In some contexts, zfs commands require the use of simple vdevs. We will denote these as devices, reserving the term vdev for contexts where a complex or a simple device may be specified.
Pools are the top-level zfs construct for managing a collection of virtual devices. A pool is created by specifying a stripe of vdevs. Space for datasets is allocated dynamically from all the storage vdevs in the pool.
Each top-level vdev in a pool is allowed to be a different type and/or size, but this is seldom (if ever) a good idea. The most common redundant pool organizations are:
You cannot create mirrors of raid arrays or raid arrays of mirrors, etc. Only the types listed in the previous section are allowed (for now.)
There are four types:
By default, when you create a new dataset, ZFS also creates a filesystem which manages space automatically. When you create a file in that filesystem, it is likely that bits of it are stored on every storage vdev in the pool. When you delete a file, the blocks are returned to the pool.

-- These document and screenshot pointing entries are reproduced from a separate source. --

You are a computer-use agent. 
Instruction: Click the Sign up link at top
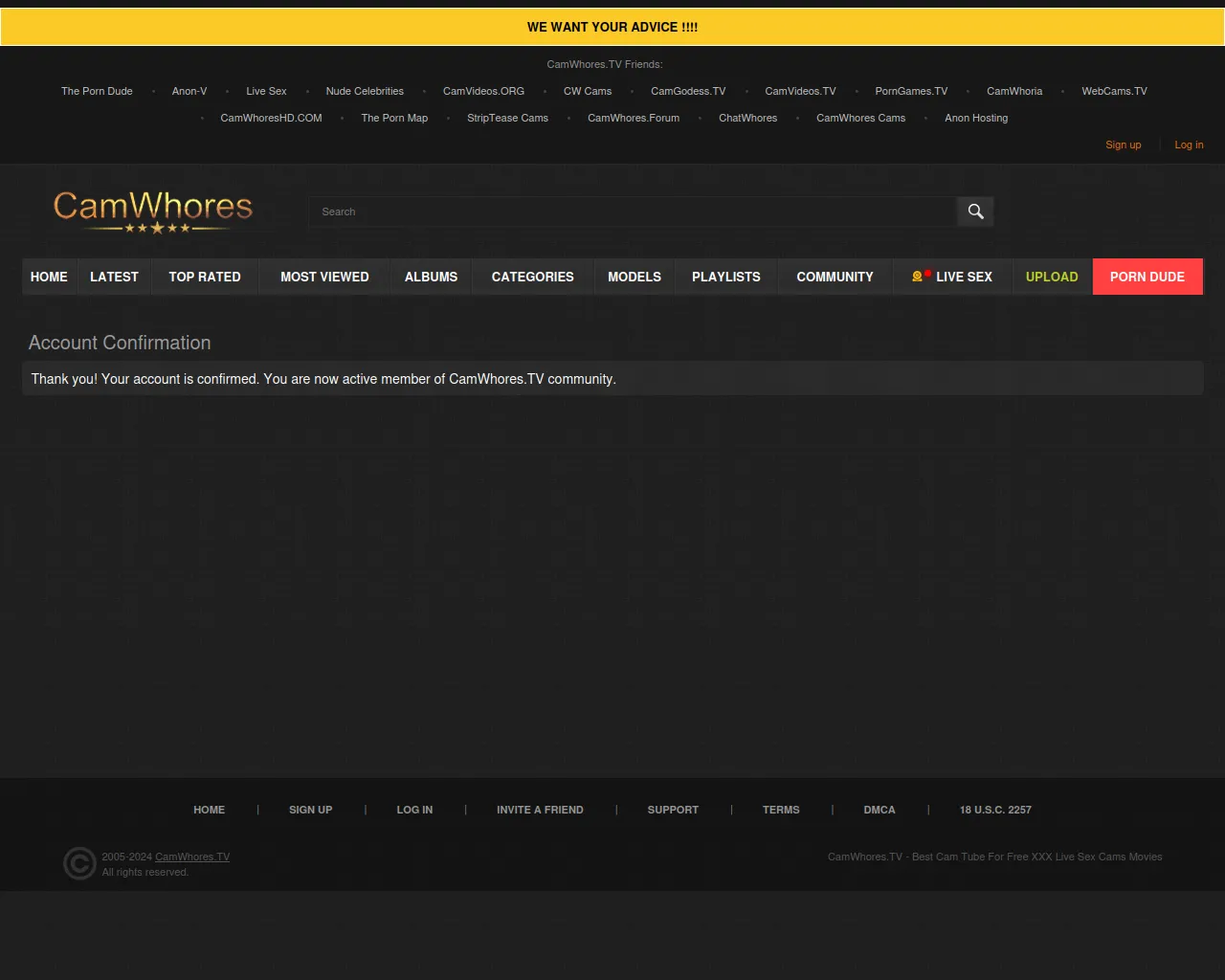coord(1123,145)
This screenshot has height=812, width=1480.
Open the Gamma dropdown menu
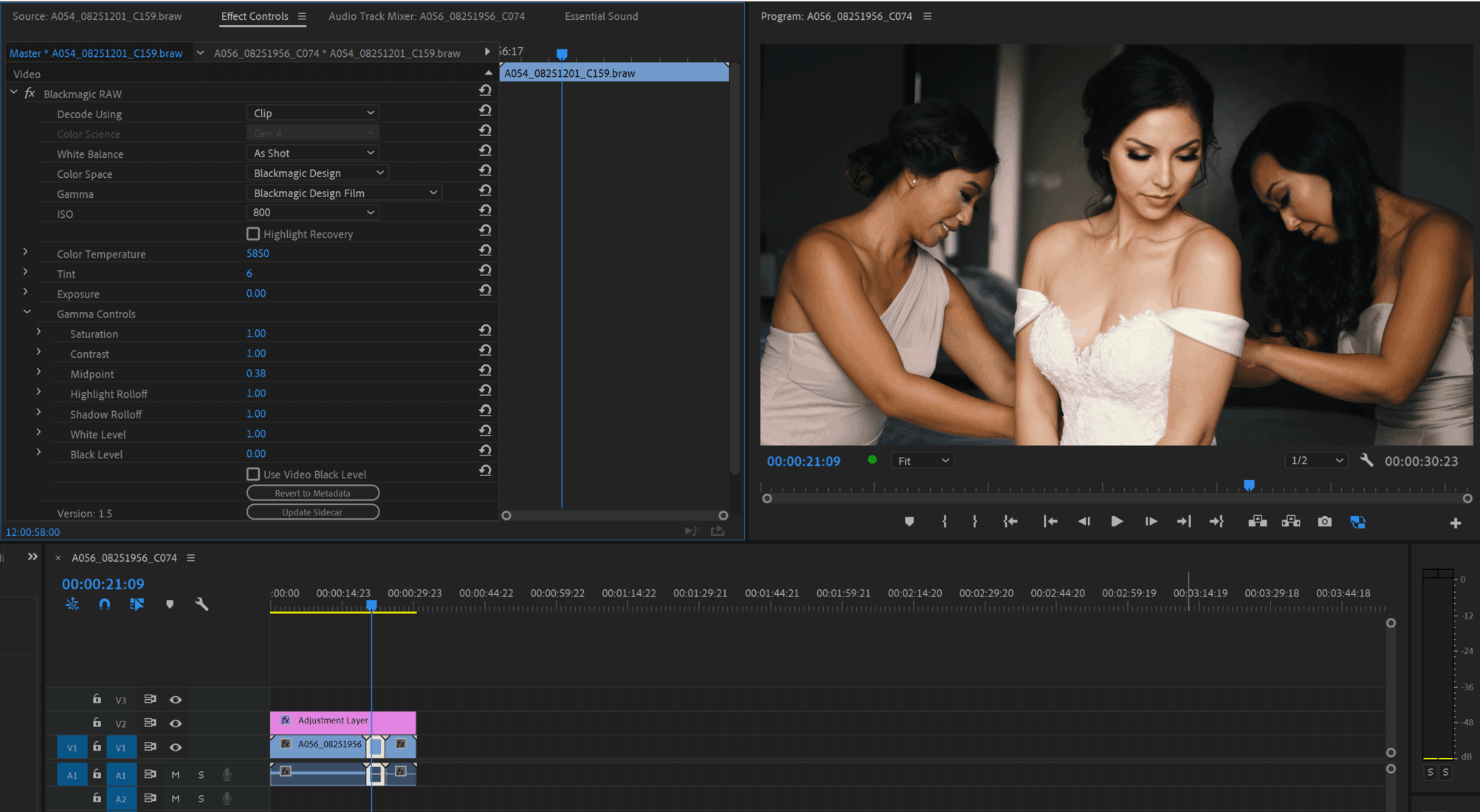(x=342, y=192)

A volume, also called a zvol, is a large fixed-sized dataset formatted with any filesystem you prefer. Zvols are often used as disk drives for virtual machines. When a virtual machine is no longer needed, the volume can be destroyed, returning all the space to the pool.
A snapshot is conceptually a read-only copy of another parent dataset. Snapshots are implemented in such a way that they can be created nearly instantaneously and take very little space. A snapshot depends on the continued existence of the parent.
A clone is a snapshot you can modify. Clones grow as they are modified. Like snapshots, they depend on their parent.
A good policy to follow: Never create a clone you don't intend to destroy or promote in just a few days. If you actively use a clone, it will diverge until it consumes as much space as the parent with added disadvantage that you can never destroy the parent.
I mention this caveat because many beginners think it would be cool to have a pristine installation of Windows or Linux that gets cloned for use by virtual machines. It doesn't end well.
ZFS is a foreign kernel module that gets rebuilt automatically by dkms whenever your kernel is updated. Consequently, it depends on the kernel-devel package.
Install kernel-devel:
yum install kernel-devel
Install a link to the zfs package repository:
yum localinstall --nogpgcheck \
http://archive.zfsonlinux.org/fedora/zfs-release$(rpm \
-E %dist).noarch.rpm
Install zfs:
yum install zfs
THIS NEEDS REVISION. (There is a lot of misinformation on the web about this topic, perhaps because the behavior of ZFS-on-Linux has changed.)
At one time, the standard advice was to build pools from unpartitioned devices. There are many discussions on the web about the merits of this convention. But it's no longer true: ZFS now partitions unpartitioned devices automatically. I believe this is the reason:
Drives sold by different manufacturers with the same nominal size may have slightly different physical sizes. If you need to replace a device in an existing pool, the new device must not be smaller. If it is even one byte smaller, it cannot be used. By introducing a "spacer" partition, ZFS can adjust the size of the ZFS data partition so the new disk size will match the old ones.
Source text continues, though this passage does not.